PySpark to Sparkify: music users churn prediction

8 min readFeb 18, 2022

Intro

Sparkify is a fictional music streaming service created by Udacity. Sparkify offers a free or paid subscription to users who create an account and start listening. Paid users will benefit from some additional advantages such as no advertisements in between songs, and high quality music. Moreover, users have the ability to upgrade, downgrade or cancel their service at any time.

As in many industry sectors, customers churn is the most common problem. The churn rate is the percentage of customers who have ceased to use the business’ product or service in a given time span. As a data scientist in Sparkify company. My role is to prevent customers churn using different information related to the users. Relevant customers data are used to predict if a user will churn or not. Then, Sparkify can proceed with a marketing plan to keep users likely to churn by giving some advantages and discounts.

This work presents a capstone project of the nanodegree data science program from Udacity. For more details please check the code in: https://github.com/khaledbenag/spark_to_sparkify

Project overview

Two months action logs, from 01–10–2018 to 03–12–2018, of Sparkify service are given in a JSON file. This data subset represent 1% of the whole original data. We will extract relevant features from the logs to train a machine learning model to predict user churn (binary classification).
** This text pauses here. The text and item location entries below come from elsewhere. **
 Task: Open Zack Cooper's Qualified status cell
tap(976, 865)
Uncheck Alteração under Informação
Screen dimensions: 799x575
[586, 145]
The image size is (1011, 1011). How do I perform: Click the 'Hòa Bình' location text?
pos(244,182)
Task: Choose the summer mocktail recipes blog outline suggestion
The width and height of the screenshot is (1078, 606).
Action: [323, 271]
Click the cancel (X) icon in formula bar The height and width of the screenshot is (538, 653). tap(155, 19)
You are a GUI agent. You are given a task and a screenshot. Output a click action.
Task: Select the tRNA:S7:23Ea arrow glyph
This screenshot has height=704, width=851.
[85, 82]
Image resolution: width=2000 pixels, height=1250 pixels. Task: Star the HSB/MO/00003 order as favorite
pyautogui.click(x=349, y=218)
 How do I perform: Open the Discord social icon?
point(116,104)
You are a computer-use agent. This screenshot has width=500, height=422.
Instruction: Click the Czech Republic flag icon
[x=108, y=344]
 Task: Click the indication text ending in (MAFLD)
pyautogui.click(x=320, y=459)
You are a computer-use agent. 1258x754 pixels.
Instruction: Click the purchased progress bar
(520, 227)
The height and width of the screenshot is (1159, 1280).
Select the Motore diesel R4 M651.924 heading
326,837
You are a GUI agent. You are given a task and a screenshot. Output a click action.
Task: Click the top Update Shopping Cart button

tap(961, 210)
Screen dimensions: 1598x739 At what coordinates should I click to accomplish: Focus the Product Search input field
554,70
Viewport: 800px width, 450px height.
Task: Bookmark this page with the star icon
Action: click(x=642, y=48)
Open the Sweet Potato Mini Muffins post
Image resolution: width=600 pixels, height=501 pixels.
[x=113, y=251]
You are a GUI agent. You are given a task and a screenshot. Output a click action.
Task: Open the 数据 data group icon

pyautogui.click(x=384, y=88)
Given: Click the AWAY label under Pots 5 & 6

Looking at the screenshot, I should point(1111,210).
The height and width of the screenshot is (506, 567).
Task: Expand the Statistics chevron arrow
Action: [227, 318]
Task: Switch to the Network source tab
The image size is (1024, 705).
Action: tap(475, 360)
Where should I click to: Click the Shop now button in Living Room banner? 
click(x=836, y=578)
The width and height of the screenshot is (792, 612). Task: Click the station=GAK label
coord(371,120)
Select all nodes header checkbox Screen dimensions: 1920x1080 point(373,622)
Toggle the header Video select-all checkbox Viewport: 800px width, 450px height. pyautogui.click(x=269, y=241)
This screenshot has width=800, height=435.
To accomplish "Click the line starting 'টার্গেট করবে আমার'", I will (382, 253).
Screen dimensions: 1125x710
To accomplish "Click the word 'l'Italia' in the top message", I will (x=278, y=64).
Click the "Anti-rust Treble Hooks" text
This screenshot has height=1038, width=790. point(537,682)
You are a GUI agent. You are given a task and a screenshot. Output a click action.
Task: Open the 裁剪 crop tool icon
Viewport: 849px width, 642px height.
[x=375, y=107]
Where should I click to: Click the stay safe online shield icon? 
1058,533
We need to keep in mind that the small dataset is used to prepare a PySpark pipeline for processing and modeling that keeps scalability and still working with a large dataset.

In this project, we will learn:

How to load a dataset into PySpark framework, perform EDA, transform and save processed features.
How to train a machine learning model using PySpark on a supervised classification problem.
Perform model parameters tuning using GridSearch strategy with PySpark

Exploratory Data Analysis

Lets load the data and see how many features we got:

path = "mini_sparkify_event_data.json"
# load data
data_log = spark.read.json(path)
data_log.printSchema()root
 |-- artist: string (nullable = true)
 |-- auth: string (nullable = true)
 |-- firstName: string (nullable = true)
 |-- gender: string (nullable = true)
 |-- itemInSession: long (nullable = true)
 |-- lastName: string (nullable = true)
 |-- length: double (nullable = true)
 |-- level: string (nullable = true)
 |-- location: string (nullable = true)
 |-- method: string (nullable = true)
 |-- page: string (nullable = true)
 |-- registration: long (nullable = true)
 |-- sessionId: long (nullable = true)
 |-- song: string (nullable = true)
 |-- status: long (nullable = true)
 |-- ts: long (nullable = true)
 |-- userAgent: string (nullable = true)
 |-- userId: string (nullable = true)

The dataset presents a total of 18 features. We can classify features into three levels.

User information

There are specific information related to the users such as userId, firstNmae, gender, level, …

In total, we have 226 users with 104 female users, and 121 male users, and 1 None corresponding value. Users generates 286500 different logs, where 8346 logs are with empty userId (“”). Lets check the authentification tag of these missing values in userId:

data_log.filter(data_log.userId=="").groupBy("auth").count()\
                                                   .toPandas()

Missing userId values authentification tags

So, only logged-out users and guests are associated with an empty “userId” field, which is a quiet logic, since we have no information. Now lets check how many paid and free action logs:

data_log.groupBy("level").count().toPandas()\
                                 .plot(kind='bar', x = 'level')

After location is transformed to the right form (“state”column) which takes only the abreviation of the state. Now we can plot the states with most Sparkify streaming logs.

data_log.groupBy(“state”).count().toPandas().sort_values(by=’count’, ascending = False).plot(x=”state”, kind=”bar”, figsize=(12,7))

From the graph, California, New york, and Texas cities are the most cities using Sparkify.

Song information

Other information are related to the song such as associated artist, and the song length.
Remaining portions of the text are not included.